The same morning I came across this letter, a friend my own age came by the bookstore to show me a book that had belonged to one of his aunts. Like him, his aunt had loved the natural world, and her book on birds contained her pencil notes, feathers she had collected, and many clippings of related articles. “I would never change anything in this book,” Chris said. “It’s a monument to her.” (‘Monument’ was not the exact word he used. Not ‘tribute.’ ‘Memorial’?)
Ephemeral objects, these letters saved, notes made, objects preserved, but they are material remains. La trace de nos pas, as the French song says. And what now, today, of these even more ephemeral, virtual notes? Will we, when our turn comes, “vanish without a trace”?

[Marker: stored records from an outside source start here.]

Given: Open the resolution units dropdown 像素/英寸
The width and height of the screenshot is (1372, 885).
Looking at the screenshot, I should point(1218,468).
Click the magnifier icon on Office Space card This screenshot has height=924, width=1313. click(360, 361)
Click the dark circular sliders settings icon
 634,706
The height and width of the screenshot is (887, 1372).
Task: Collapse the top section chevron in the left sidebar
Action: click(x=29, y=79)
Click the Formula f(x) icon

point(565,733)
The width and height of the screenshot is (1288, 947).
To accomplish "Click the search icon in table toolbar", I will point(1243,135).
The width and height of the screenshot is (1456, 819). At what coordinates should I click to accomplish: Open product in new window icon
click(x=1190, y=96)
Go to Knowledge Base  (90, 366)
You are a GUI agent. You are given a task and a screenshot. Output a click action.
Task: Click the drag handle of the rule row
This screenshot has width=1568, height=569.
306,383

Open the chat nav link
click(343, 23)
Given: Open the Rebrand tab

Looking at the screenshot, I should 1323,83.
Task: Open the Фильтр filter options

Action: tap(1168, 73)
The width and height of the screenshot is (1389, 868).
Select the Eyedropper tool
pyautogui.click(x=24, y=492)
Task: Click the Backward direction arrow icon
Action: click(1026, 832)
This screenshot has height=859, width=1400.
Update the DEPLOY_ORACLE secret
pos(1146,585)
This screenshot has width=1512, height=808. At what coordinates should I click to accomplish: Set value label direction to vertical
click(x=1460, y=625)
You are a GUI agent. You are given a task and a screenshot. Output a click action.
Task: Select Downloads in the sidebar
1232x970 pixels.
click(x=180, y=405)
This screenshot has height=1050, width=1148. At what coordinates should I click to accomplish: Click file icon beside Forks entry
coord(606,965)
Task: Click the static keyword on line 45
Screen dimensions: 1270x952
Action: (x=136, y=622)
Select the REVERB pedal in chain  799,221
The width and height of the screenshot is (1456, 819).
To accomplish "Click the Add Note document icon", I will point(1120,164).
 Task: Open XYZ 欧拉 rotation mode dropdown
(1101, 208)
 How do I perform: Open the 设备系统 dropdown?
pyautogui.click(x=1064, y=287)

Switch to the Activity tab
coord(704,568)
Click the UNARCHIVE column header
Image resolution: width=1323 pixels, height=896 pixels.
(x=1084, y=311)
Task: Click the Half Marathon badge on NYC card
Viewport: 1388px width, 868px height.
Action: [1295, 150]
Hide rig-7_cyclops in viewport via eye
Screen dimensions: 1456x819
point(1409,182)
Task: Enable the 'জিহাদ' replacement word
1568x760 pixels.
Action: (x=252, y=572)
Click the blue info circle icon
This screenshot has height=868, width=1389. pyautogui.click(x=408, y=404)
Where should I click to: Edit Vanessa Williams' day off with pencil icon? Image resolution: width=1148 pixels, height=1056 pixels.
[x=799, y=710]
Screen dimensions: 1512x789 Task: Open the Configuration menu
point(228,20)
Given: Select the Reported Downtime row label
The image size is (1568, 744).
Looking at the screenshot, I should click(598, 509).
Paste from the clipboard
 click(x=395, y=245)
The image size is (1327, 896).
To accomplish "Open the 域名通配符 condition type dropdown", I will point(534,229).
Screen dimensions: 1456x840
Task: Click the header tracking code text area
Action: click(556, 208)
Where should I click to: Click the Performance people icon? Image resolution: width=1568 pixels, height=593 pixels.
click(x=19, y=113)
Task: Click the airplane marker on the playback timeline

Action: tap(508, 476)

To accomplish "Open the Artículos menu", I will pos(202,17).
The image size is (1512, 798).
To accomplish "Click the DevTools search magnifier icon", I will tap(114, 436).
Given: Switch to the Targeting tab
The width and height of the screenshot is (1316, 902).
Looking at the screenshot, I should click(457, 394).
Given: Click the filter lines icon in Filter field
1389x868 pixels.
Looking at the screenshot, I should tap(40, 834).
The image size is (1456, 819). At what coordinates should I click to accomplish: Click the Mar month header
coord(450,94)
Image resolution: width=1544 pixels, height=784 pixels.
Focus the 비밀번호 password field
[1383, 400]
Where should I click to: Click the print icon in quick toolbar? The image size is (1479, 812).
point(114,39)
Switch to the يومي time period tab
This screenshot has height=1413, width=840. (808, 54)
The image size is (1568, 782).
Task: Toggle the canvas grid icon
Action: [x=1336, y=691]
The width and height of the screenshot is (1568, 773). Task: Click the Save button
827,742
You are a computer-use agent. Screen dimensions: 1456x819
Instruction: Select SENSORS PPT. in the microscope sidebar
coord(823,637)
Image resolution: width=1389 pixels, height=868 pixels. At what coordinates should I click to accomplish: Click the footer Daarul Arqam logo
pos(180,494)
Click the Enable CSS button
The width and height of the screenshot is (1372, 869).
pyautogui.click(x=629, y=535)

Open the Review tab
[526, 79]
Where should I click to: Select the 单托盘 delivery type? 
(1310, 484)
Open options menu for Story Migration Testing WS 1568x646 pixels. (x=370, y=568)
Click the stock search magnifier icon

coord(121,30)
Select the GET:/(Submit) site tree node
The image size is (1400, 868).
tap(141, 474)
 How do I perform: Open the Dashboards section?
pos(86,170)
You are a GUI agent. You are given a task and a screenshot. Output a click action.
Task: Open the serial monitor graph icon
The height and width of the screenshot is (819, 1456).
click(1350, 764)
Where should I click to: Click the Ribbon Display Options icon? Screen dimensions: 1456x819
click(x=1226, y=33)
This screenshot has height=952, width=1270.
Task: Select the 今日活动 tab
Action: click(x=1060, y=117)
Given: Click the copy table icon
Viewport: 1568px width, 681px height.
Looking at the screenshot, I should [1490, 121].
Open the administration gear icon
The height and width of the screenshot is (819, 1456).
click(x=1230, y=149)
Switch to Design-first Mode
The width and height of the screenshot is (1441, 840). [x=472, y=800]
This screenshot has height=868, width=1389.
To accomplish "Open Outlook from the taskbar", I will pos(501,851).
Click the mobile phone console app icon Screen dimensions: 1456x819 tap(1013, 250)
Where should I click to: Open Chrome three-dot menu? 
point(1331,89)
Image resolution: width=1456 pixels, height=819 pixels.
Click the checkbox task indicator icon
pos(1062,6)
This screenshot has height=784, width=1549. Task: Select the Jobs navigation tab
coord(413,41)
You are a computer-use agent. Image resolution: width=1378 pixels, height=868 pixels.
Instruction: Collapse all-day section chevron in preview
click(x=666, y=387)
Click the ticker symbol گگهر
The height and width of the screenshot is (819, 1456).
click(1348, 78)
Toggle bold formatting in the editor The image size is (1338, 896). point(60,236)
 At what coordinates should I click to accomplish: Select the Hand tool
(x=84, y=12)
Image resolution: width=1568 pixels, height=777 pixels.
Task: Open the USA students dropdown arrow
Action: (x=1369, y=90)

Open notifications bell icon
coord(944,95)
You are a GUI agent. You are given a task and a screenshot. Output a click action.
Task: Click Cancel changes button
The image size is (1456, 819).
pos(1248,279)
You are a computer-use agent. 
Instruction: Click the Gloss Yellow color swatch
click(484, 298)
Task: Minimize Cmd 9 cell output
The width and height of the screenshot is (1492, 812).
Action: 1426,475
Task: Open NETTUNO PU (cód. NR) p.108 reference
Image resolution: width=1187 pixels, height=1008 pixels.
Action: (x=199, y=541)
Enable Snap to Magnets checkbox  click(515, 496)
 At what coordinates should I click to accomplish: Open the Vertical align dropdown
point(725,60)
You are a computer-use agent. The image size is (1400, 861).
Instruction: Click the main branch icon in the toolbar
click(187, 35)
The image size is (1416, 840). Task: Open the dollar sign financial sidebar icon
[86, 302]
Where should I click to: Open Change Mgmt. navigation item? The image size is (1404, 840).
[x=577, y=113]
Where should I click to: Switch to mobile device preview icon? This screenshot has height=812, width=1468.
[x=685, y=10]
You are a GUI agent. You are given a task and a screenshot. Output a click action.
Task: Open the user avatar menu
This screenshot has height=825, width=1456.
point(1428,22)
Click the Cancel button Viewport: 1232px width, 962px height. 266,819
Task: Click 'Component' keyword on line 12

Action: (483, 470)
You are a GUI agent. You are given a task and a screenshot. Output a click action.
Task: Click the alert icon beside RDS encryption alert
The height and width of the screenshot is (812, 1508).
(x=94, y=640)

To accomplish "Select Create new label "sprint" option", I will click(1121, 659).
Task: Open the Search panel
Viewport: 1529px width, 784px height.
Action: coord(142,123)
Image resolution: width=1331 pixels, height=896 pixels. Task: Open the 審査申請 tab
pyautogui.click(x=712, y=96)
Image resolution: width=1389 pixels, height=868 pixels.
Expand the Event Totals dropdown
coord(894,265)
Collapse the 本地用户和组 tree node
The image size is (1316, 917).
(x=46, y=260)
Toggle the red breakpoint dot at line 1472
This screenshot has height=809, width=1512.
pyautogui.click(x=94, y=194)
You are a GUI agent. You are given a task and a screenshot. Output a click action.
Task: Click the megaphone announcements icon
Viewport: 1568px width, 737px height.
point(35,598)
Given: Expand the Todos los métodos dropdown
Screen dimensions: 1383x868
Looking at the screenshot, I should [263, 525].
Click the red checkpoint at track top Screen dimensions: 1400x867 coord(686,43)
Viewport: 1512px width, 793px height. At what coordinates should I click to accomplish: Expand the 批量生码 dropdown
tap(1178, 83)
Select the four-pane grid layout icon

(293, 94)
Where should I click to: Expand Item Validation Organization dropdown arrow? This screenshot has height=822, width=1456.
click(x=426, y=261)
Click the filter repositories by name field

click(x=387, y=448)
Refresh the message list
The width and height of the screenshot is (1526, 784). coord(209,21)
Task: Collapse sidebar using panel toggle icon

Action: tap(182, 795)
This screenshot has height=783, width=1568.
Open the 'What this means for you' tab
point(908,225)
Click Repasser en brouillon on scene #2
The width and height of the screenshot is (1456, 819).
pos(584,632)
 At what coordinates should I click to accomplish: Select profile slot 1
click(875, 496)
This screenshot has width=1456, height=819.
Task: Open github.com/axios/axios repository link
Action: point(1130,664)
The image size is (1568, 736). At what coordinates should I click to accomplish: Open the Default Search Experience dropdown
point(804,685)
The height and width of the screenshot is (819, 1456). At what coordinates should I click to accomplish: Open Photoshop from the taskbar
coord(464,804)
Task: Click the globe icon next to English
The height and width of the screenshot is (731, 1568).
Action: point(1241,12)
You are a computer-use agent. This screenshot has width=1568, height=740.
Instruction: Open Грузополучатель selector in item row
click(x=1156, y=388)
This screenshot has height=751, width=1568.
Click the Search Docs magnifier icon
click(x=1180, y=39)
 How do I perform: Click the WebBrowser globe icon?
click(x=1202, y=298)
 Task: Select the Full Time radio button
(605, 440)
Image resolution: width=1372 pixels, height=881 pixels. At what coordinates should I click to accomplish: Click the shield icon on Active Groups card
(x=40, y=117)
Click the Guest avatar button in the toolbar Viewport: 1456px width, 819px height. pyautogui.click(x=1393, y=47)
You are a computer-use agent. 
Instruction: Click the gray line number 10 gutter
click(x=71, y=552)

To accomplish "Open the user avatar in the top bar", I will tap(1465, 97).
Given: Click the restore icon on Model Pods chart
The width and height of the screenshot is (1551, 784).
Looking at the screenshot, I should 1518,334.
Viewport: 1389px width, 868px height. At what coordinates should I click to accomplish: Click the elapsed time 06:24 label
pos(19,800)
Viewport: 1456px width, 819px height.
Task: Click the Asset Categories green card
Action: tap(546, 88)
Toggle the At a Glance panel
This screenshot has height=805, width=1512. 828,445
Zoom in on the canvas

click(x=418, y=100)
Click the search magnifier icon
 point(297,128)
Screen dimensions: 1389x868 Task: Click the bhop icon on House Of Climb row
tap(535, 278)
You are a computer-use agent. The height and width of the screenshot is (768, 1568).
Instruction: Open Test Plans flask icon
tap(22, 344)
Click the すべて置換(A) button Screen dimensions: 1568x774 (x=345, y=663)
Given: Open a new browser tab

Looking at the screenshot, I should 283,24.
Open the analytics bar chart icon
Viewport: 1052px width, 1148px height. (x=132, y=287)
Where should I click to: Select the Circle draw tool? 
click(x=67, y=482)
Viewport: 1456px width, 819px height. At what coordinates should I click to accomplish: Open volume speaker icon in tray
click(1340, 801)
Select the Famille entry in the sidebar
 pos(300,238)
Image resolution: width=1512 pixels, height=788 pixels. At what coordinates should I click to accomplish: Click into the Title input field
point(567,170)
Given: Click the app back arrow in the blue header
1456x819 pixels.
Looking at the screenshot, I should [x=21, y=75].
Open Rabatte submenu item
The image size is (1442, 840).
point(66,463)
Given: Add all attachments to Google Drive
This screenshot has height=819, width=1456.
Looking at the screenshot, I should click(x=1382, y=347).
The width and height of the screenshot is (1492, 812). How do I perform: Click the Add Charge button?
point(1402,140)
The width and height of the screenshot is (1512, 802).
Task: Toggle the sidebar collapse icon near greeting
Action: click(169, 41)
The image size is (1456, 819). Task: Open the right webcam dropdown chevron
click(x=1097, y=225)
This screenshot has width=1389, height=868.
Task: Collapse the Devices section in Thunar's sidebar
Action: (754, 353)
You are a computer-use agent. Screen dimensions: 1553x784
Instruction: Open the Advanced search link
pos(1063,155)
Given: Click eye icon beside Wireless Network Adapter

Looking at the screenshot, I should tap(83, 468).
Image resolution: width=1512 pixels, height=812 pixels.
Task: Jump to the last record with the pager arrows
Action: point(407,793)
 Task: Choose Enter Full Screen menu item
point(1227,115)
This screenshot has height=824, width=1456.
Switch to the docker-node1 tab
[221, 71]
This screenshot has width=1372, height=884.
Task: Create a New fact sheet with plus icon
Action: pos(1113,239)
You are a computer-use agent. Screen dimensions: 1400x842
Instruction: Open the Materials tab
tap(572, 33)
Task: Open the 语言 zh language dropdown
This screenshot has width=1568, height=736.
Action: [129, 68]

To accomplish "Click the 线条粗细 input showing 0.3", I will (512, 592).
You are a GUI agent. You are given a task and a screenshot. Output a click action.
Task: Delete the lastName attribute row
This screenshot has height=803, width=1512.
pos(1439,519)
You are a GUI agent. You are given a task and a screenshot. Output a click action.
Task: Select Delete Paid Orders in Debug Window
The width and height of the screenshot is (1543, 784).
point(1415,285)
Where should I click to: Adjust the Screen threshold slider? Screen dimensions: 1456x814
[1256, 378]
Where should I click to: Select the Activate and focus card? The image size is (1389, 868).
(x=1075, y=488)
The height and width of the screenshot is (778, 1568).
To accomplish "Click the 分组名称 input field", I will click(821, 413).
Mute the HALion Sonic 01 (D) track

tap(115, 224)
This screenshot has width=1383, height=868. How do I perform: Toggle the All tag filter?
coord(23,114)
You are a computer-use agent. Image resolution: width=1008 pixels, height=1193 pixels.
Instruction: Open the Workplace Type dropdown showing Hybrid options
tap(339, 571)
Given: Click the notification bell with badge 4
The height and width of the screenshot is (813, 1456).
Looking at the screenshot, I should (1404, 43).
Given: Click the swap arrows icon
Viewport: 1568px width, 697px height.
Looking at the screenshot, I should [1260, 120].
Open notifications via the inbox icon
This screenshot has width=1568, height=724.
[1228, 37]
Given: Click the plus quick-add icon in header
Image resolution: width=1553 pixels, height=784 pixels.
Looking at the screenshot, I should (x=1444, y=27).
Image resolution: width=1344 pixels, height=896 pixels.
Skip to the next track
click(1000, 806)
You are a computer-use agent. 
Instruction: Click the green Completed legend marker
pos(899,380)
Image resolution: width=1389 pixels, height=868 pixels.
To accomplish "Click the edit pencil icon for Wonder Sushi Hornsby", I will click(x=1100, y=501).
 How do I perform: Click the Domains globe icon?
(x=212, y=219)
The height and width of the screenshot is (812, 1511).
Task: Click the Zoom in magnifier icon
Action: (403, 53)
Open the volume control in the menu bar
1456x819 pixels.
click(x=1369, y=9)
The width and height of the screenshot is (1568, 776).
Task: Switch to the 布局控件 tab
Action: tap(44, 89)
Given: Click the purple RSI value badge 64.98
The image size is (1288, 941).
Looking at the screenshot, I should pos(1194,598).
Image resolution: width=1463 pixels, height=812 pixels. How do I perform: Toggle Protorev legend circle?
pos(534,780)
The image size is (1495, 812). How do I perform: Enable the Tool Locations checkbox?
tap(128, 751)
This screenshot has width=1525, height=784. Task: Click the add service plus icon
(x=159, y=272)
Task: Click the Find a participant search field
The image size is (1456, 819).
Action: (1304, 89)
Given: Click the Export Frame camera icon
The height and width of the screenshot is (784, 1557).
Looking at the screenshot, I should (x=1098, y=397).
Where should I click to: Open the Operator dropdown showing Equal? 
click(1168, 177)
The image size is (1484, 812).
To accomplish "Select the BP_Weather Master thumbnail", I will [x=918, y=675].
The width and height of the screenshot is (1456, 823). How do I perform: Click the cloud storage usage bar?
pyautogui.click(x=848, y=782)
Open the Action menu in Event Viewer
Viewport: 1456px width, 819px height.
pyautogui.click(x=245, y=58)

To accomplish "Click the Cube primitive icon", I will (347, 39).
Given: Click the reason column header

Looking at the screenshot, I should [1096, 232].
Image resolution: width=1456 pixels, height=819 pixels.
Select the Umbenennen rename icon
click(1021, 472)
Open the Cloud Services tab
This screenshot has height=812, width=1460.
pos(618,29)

Surely, the majority of souvenirs through human existence have persisted only in human memory. The last time David and I visited France, we took Hélène and David’s friend Justin out to dinner one evening at a small restaurant in Hélène’s quartier. Even without a common language, David and Hélène sensed one another’s essence, as Justin and I switched back and forth between our two languages, facilitating conversation. At one point in the evening—I recall this moment so clearly!--while David and Justin were chatting together on their side of the table, Hélène leaned her head on my shoulder and said to me in French (she was 85 then), “We’re making beautiful memories.” I still have them, mes beaux souvenirs.
3 comments:
Tellement touchante, l'histoire entre Hélène et toi.
Quand j'écris ce commentaire, j'ai la phrase "We’re making beautiful memories" dans ma tête.
Je n'arrive pas encore à rester indifférente devant le fait qu'on va être "vanish without a trace". Il faut beaucoup de sagesse et de courage pour y arriver.
Merci, Neige. en dépit de la différence d'âge, nous étions très prôches, Helen et moi, amies du cœur, comme elle disait. Hier soir j’ai lu ceci:
“Just as one sends a letter from place to place, one may send, to one’s self or others, letters through time. Photographs, mementos and journal entries are letters we send into the future; and by writing or speaking about events gone by we can communicate to some extent with the past. To do this regularly and intelligently is to expand our being in time.” – Robert Grudin, TIME AND THE ART OF LIVING
Nous envoyons ici des lettres à l'avenir, peut-être!
J'aime beaucoup la citation que tu as faite, merci!